For example, in a case that (monitoring) PDCCH of a PUCCH secondary cell is configured, cross-carries scheduling may not apply this PUCCH secondary cell. In other words, in this case, the PUCCH secondary cell may be always scheduled via its PDCCH. In a case that (monitoring) PDCCH of the PUCCH secondary cell is not configured, the cross-carrier scheduling may apply such that the PUCCH secondary cell is always scheduled via the PDCCH of one other serving cell.
Here, linking may be defined between the uplink (e.g., uplink component carrier) and the downlink (e.g., the downlink component carrier). In other words, in accordance with the linking between the uplink and the downlink, the serving cell for downlink assignment (serving cell on which PDSCH transmission scheduled via downlink assignment (downlink transmission) is performed) may be identified. In accordance with the linking between the uplink and the downlink, the serving cell for uplink grant (serving cell on which PUSCH transmission scheduled via uplink grant (uplink transmission) is performed) may be identified. Here, there is no carrier indicator field in the downlink assignment or the uplink.

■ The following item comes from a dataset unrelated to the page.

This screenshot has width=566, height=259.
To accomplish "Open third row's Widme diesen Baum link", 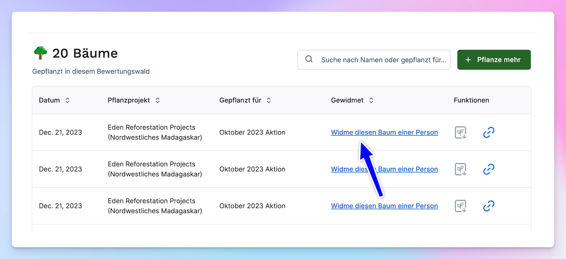I will 384,206.
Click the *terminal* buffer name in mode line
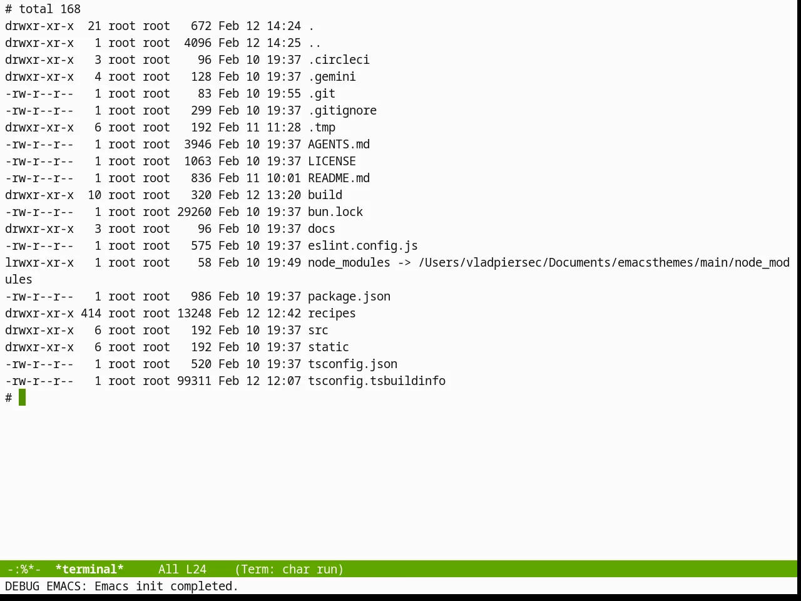 tap(89, 569)
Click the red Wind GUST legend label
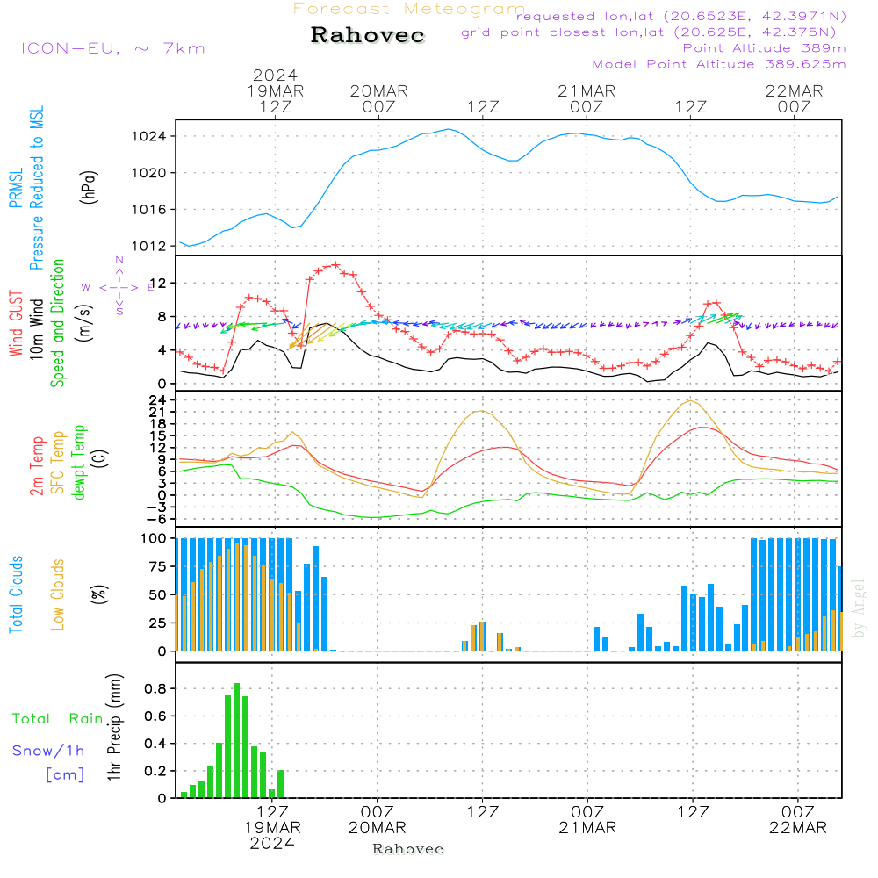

In other words, the downlink assignment received on the primary cell corresponds to the downlink transmission on the primary cell. The uplink grant received on the primary cell corresponds to the uplink transmission on the primary cell. The downlink assignment received on the PUCCH secondary cell may correspond to the downlink transmission on the PUCCH secondary cell. The uplink grant received on the PUCCH secondary cell may correspond to the uplink transmission on the PUCCH secondary cell. The downlink assignment received on a certain secondary cell (PUCCH secondary cell and/or non-PUCCH secondary cell) may correspond to the downlink transmission on this secondary cell. The uplink grant received on a certain secondary cell (PUCCH secondary cell and/or non-PUCCH secondary cell) may correspond to the uplink transmission on the certain secondary cell.
A configuration of the radio frame according to the present embodiment will be described below.
FIG. 2 is a diagram illustrating a schematic configuration of the radio frame according to the present embodiment. Each of the radio frames is 10 ms in length. In FIG. 2, the horizontal axis is a time axis. Furthermore, each of the radio frames is constituted of two half frames. Each of the half frames is 5 ms in length. Each of the half frames is constituted of five subframes. Each of the subframes is 1 ms in length and is defined by two consecutive slots. Each of the slots is 0.5 ms in length. The i-th subframe within a radio frame is constituted of the (2×i)-th slot and the (2×i+1)-th slot. To be more precise, 10 subframes can be used at each interval of 10 ms.
According to the present embodiment, the following three types of subframes are defined.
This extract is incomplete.